▶ Assignment:
Go through the material and copy each line that includes "agent".

▶ Data section:
###
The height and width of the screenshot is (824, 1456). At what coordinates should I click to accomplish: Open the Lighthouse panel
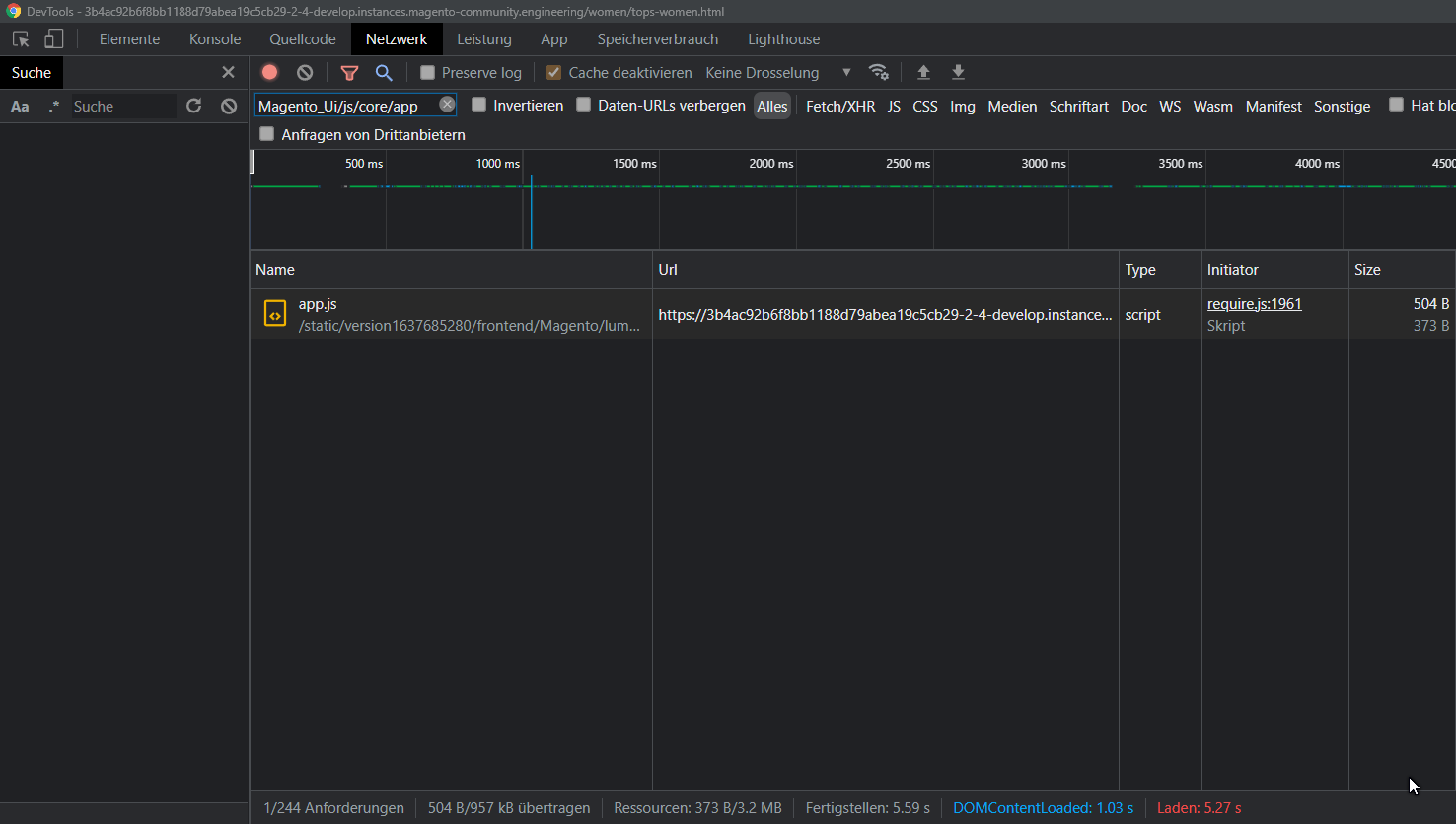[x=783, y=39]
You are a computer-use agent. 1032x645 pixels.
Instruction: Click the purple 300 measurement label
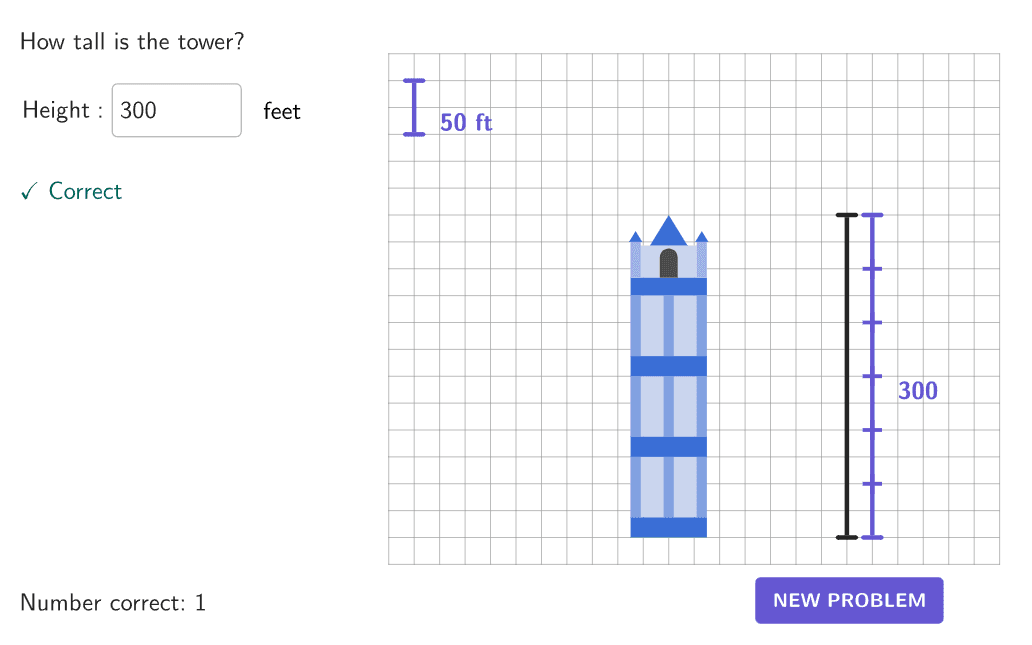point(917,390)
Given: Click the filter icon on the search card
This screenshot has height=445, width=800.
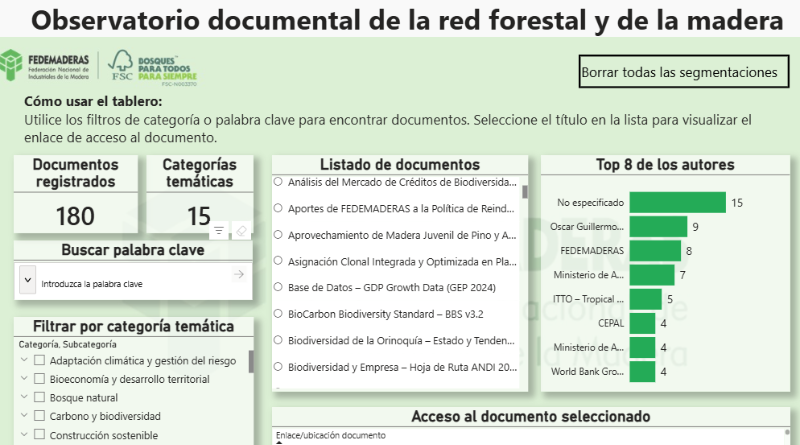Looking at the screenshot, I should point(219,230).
###
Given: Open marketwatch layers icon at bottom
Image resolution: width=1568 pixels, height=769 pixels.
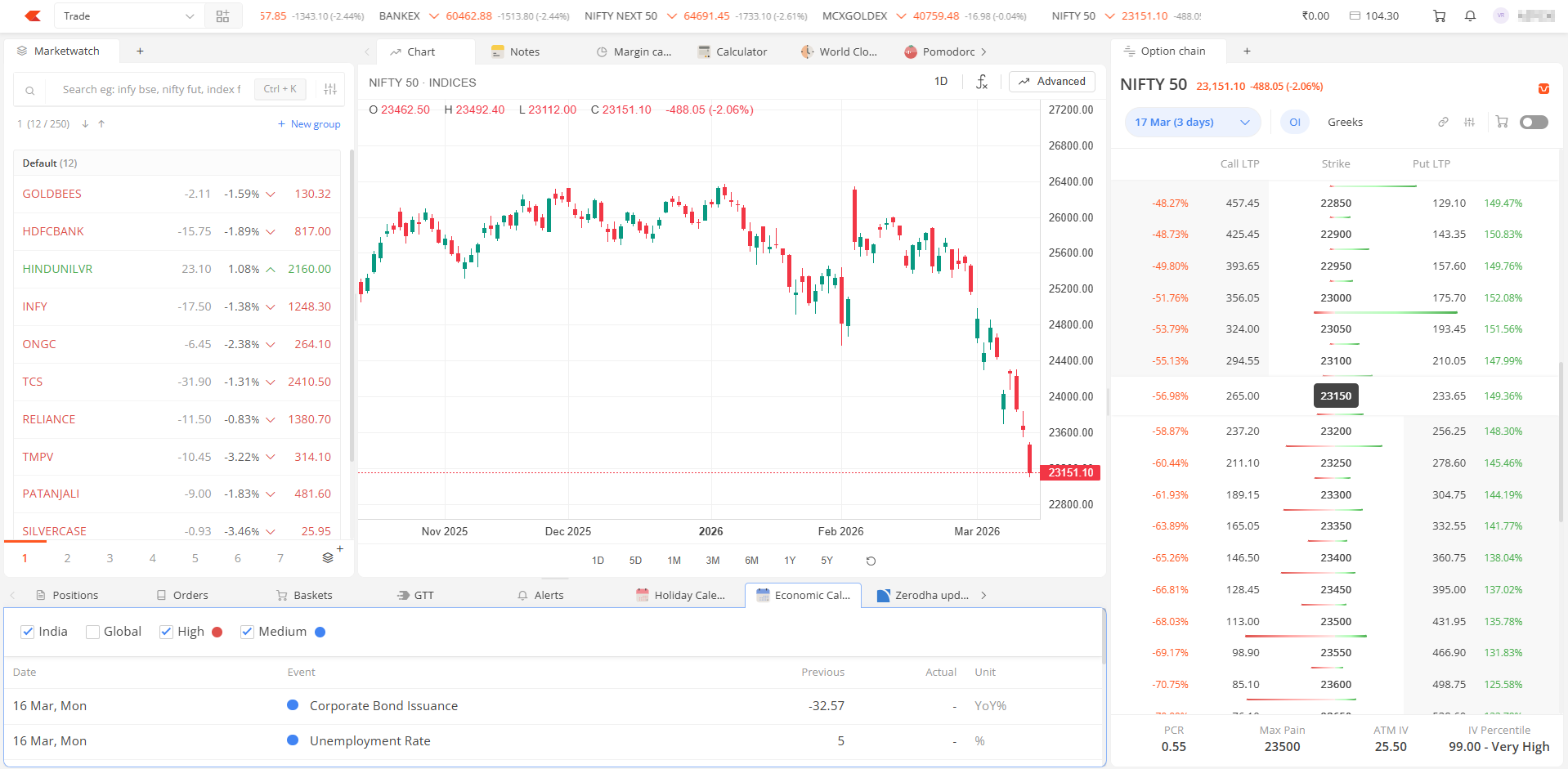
###
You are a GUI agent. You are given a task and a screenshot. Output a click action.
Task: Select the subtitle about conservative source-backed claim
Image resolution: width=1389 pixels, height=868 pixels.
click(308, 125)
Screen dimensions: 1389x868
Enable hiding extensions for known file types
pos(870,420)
###
▶ Output for this exercise:
You are a computer-use agent. 1032x645 pixels.
You are a GUI agent. You are given a task and a screenshot. Output a click action.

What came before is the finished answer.